アクセルを踏むと消える場合は走れますか?
警告灯が消れても、油圧系統が正常に戻ったとは判断できません。警告灯を消す目的で空ぶかしをせず、安全な場所に停車してください。
オイルを補充すれば直りますか?
オイル量不足が関係している場合はありますが、油圧警告灯が点灯する原因をオイル量だけで判断することはできません。
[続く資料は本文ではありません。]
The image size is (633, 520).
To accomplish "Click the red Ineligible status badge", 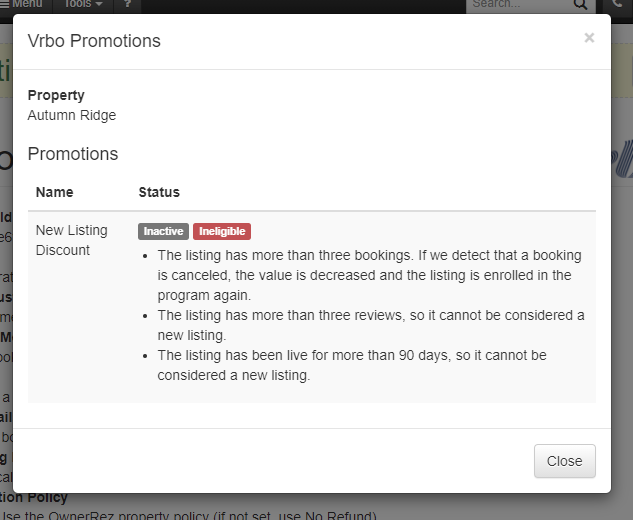I will [221, 231].
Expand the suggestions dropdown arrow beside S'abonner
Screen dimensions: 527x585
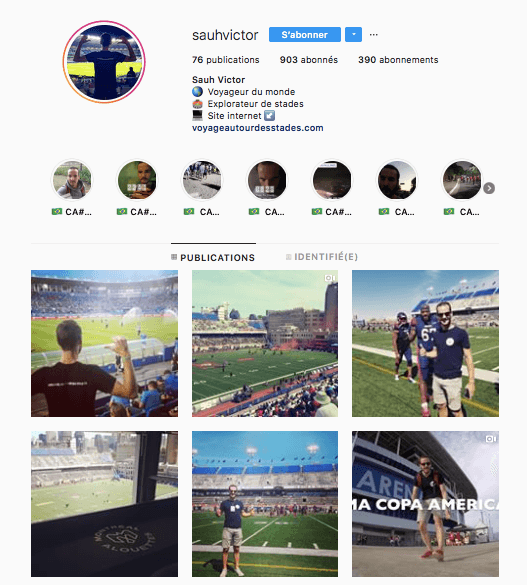point(353,35)
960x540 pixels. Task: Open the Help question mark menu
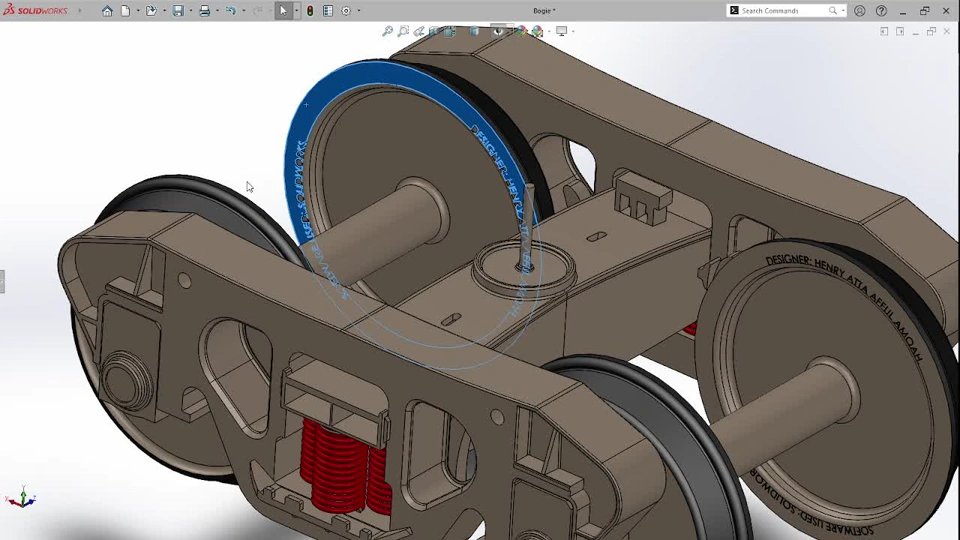coord(881,11)
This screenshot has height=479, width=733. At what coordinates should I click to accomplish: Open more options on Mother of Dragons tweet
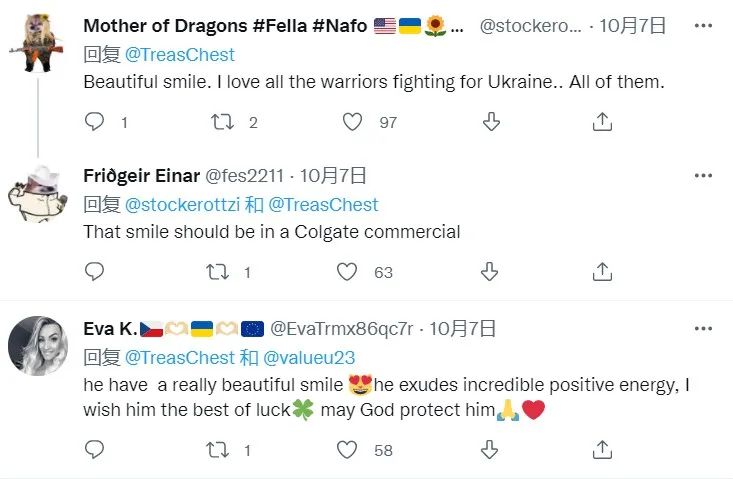[704, 27]
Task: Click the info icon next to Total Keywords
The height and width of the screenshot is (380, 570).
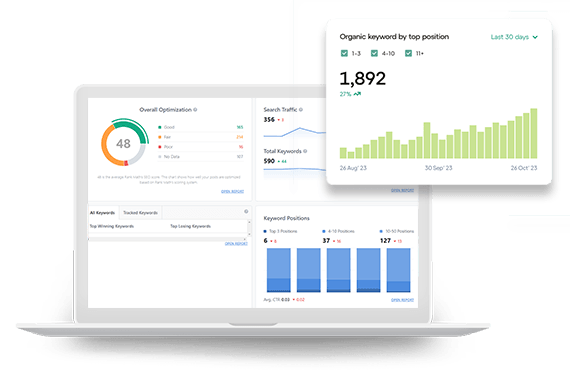Action: pyautogui.click(x=305, y=151)
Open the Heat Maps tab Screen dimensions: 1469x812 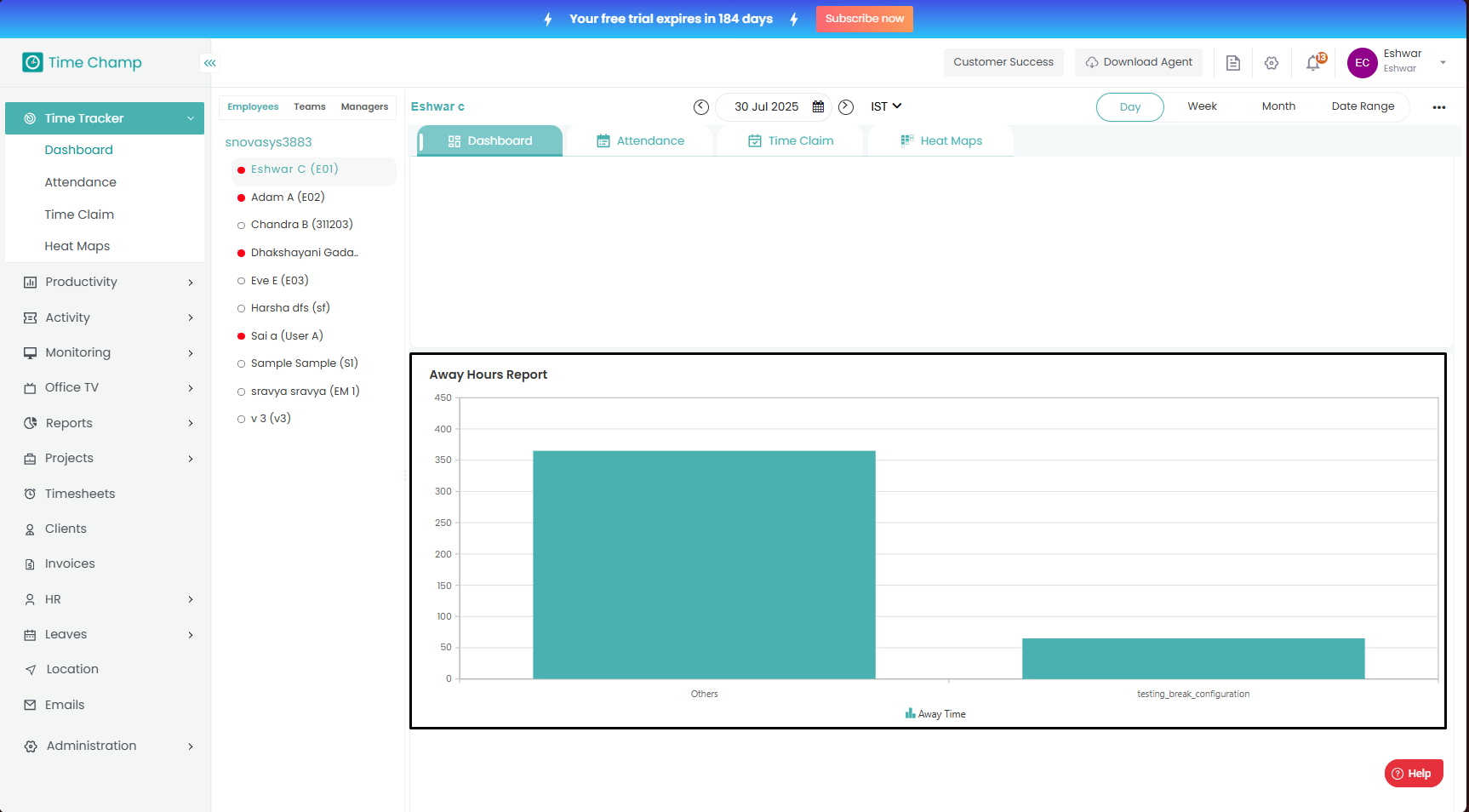click(x=941, y=141)
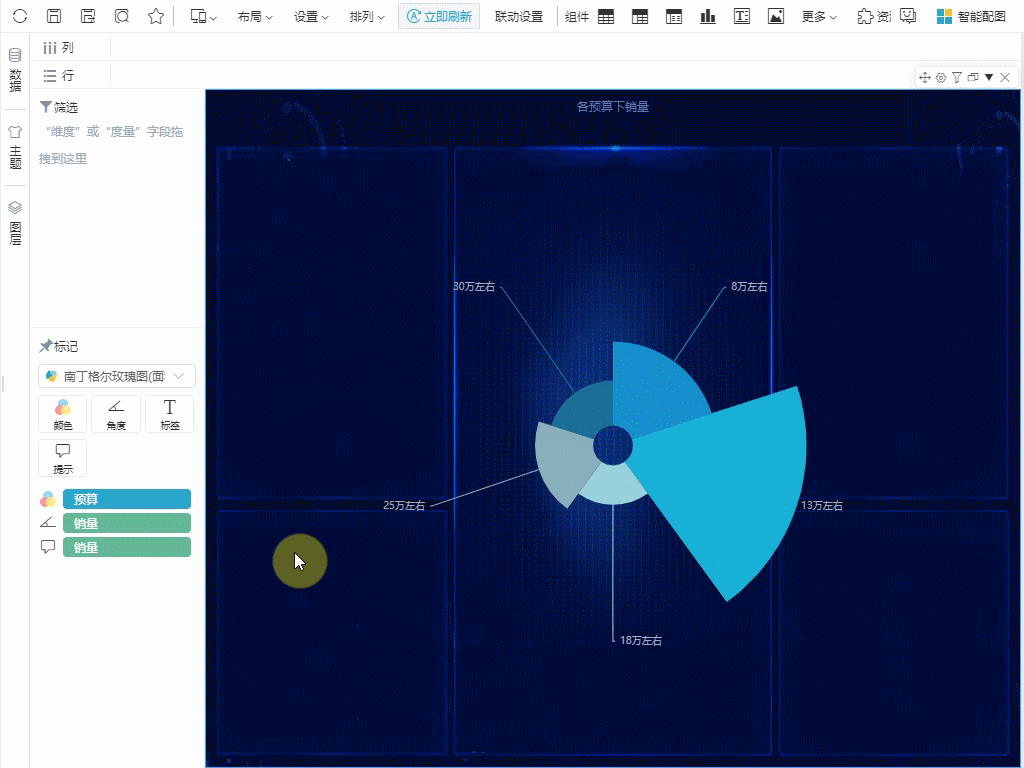Viewport: 1024px width, 768px height.
Task: Switch to the 图层 layers side tab
Action: tap(15, 223)
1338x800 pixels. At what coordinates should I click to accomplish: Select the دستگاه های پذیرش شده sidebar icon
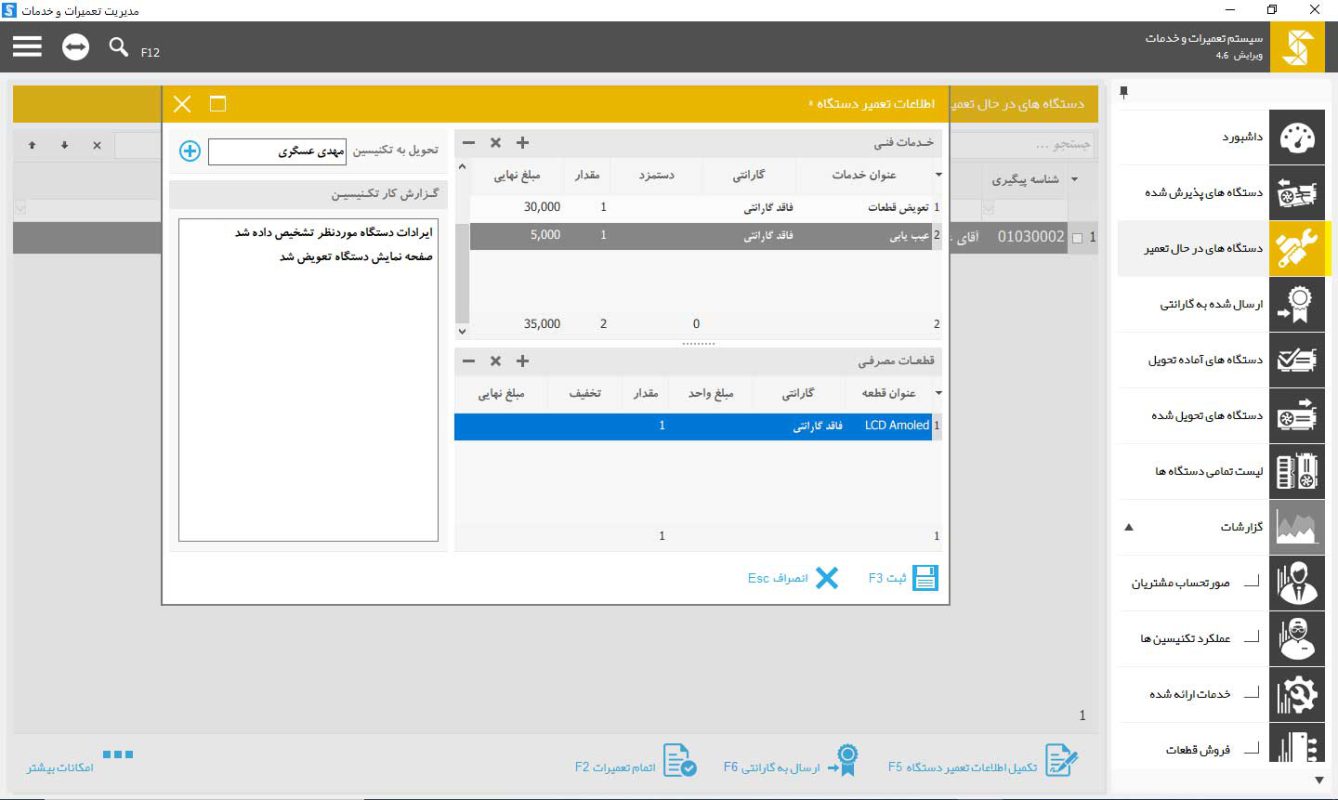[x=1297, y=194]
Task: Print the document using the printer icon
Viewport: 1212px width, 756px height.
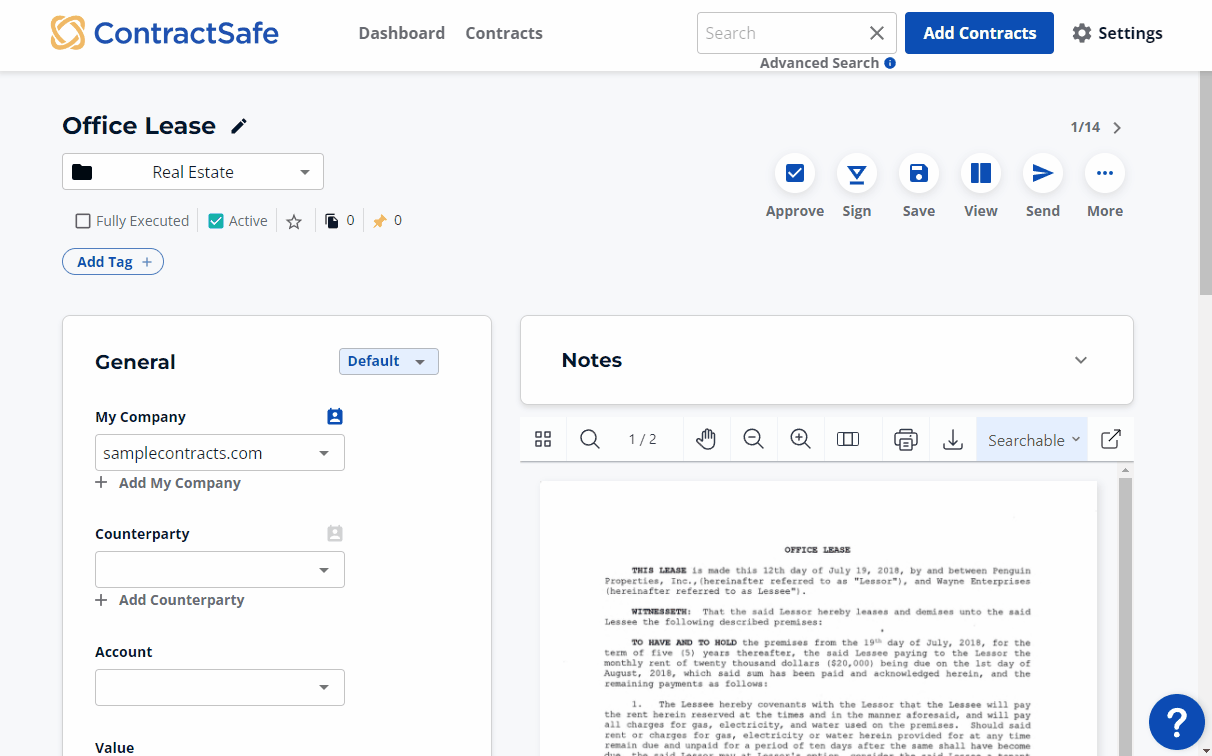Action: coord(906,439)
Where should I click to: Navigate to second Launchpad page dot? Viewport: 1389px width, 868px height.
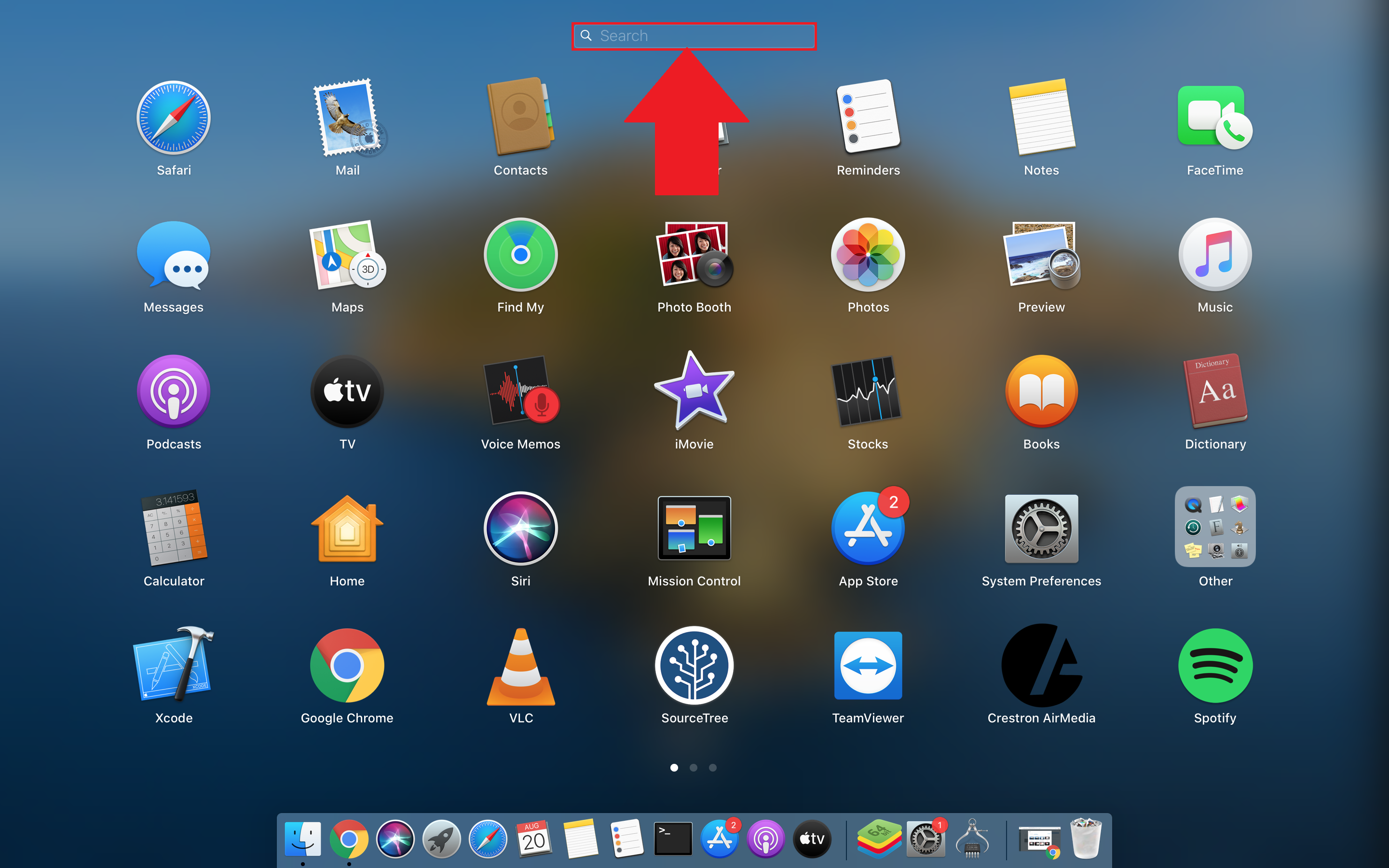pos(694,767)
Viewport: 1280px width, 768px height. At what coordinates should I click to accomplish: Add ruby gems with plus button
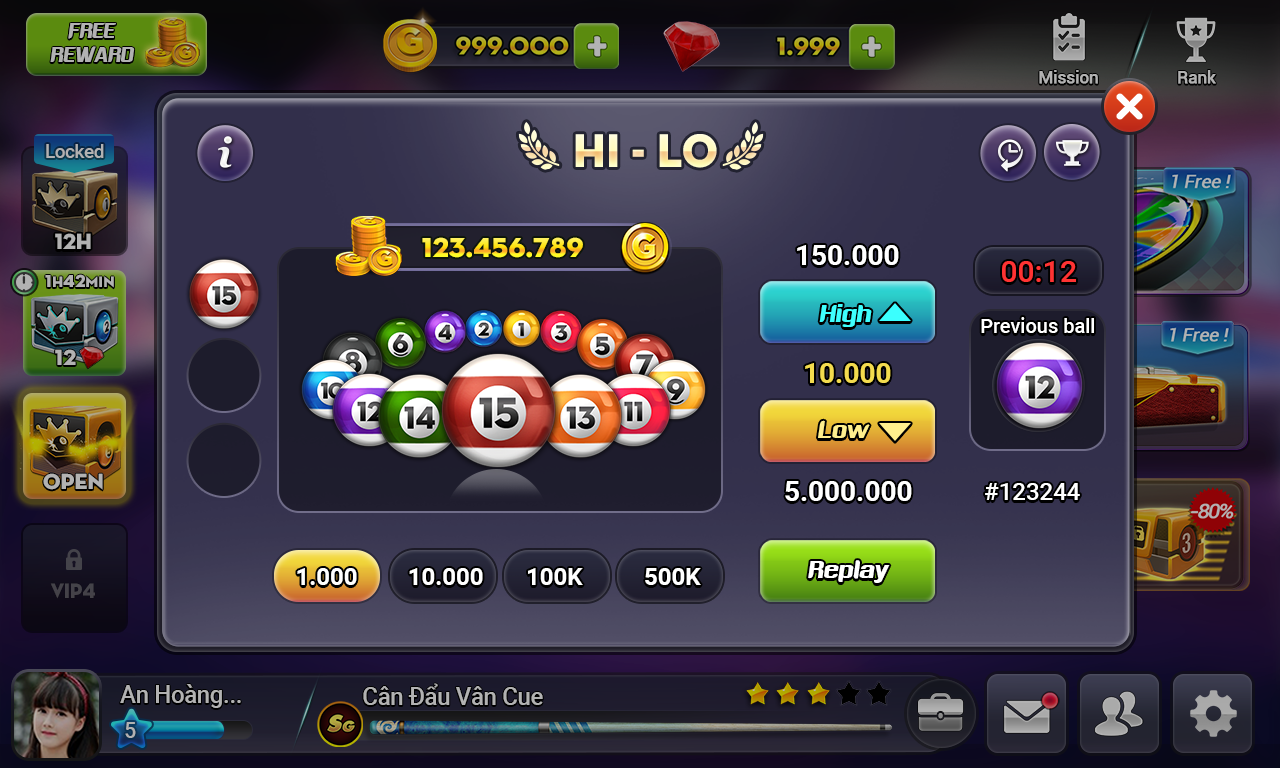(871, 46)
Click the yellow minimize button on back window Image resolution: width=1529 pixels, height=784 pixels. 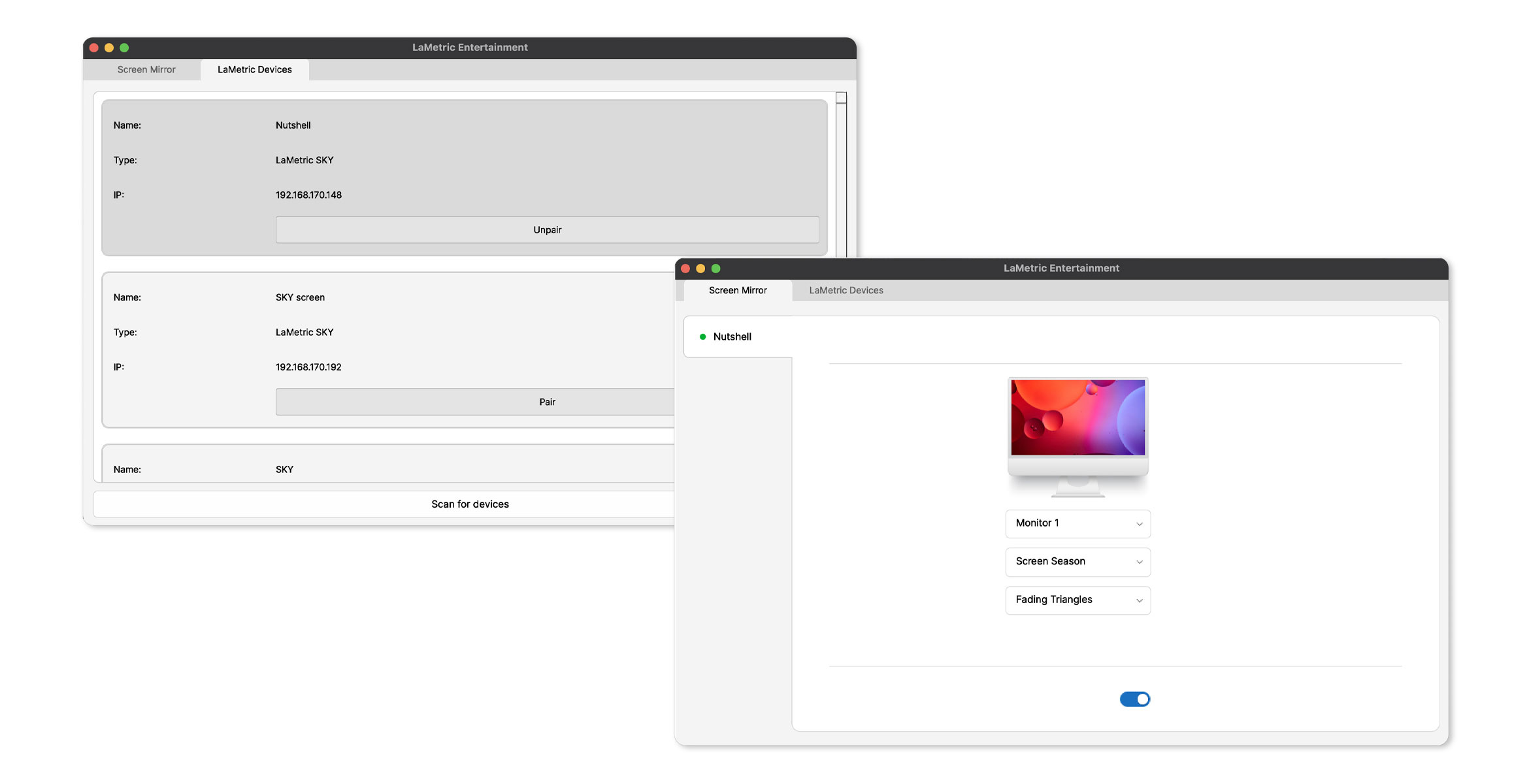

指定されたオイルや補給方法が分からない場合、警告灯が消えない場合、異音や漏れがある場合は、販売店や整備工場へ相談してください。
オイル交換時期を知らせるランプですか?
一般的な赤い油圧警告灯は、オイル交換時期そのものを知らせる表示ではありません。
交換時期を知らせるオイルメンテナンス表示が、別に装備されている車種もあります。表示の意味は取扱説明書で確認しましょう。
赤く点滅している場合はどうすればよいですか?
点灯と点滅の意味は車種によって異なります。赤い油圧警告灯が走行中に点灯または点滅した場合は、どちらも自己判断で放置せず、安全な場所に停車して取扱説明書を確認してください。
車のオイルランプが点いたり消えたりする場合のまとめ
- 赤いオイル缶型の表示は、一般に油圧低下を知らせる油圧警告灯
- オイル交換時期を知らせる表示とは役割が異なる
- 青い低水温表示灯は油圧警告灯ではない
- アクセルを踏んで消えても、異常が解消したとは限らない
- 走行中に点灯した場合は、安全な場所に停車する
- 空ぶかしや高速走行を続けない
- オイル量の確認方法は車種の取扱説明書を優先する
- 警告灯が消えない、再点灯する、異音や漏れがある場合は走行しない
- 原因を自己判断せず、販売店・整備工場・ロードサービスへ相談する
油圧警告灯は、エンジンの重大な損傷につながる可能性を知らせる重要な警告です。
点いたり消えたりしている場合でも軽視せず、まずは安全を確保してください。原因の特定より先に、車を安全に停車させ、取扱説明書に従って行動することが大切です。